The rare event triggered a flurry of local news coverage, including that the Maine Mineral and Gem Museum in Bethel is offering a $25,000 reward for the recovery of any pieces 1 kilogram (2.2 pounds) or larger.
It's unlikely a kilo could be recovered; meteorites are rarely so large. Smaller pieces, however, will also be paid for.
The museum hosts the largest pieces of Lunar and Martian-born debris on Earth, and they're eager to expand their collection with what Maine astronomers theorized could be a "bolide" meteorite.
"Sometimes you can have meteorites that are visible during the daytime. A bolide is very bright and leaves a trail," Shawn Laatsch, the director of the Versant Power Astronomy Center, told the Machias Valley News Observer.

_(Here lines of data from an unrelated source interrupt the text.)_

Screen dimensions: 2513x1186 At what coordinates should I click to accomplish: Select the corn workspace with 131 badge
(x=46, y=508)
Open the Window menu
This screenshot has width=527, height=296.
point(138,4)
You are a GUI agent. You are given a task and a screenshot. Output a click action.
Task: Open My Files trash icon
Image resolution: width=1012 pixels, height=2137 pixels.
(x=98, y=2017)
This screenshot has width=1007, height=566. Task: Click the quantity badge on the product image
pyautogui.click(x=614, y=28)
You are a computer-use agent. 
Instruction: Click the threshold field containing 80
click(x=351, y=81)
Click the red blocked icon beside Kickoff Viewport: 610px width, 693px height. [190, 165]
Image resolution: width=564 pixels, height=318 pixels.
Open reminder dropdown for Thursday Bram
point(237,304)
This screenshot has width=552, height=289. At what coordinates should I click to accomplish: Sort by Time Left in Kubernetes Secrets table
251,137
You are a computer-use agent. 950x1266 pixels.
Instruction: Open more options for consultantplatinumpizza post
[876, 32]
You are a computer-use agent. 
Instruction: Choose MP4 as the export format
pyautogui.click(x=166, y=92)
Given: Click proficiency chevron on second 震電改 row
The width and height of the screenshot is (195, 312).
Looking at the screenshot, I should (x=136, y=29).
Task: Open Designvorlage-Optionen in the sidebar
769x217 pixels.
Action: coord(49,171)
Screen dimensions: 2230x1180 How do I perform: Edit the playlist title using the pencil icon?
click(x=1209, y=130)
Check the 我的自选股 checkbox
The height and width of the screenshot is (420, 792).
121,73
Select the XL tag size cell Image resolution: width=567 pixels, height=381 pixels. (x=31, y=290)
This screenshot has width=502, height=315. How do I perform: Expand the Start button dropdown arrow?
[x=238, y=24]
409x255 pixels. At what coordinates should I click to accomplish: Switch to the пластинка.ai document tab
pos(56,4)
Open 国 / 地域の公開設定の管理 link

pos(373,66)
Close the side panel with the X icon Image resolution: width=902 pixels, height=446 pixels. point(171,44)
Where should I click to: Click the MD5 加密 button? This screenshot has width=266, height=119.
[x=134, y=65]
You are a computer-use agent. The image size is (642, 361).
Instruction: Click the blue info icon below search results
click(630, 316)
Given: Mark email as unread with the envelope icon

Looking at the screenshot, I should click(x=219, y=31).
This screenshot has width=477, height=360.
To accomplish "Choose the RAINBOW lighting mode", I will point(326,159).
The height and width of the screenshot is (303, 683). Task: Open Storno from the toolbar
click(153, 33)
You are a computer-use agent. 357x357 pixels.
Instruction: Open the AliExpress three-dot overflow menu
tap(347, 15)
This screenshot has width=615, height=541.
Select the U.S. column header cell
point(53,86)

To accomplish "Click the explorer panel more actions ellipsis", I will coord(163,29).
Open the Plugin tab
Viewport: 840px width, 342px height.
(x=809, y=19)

"If it's visible in the daytime, it's usually a large meteor that hits that atmosphere and lights up. The different colors you see depend on what it was made up of."
NASA's radar assets were able to determine that there could be around 150-339 grams of remains that fell somewhere between Canoose Maine, and the Canadian territory of New Brunswick, thanks to some 100 mph winds that were whipping when the meteorite fell.
It's actually the first time radar ever captured a meteorite falling over the state.
The museum is confident that fragments are waiting to be found, as the "flare" or "firework"-like ball in the sky would've had to have been large.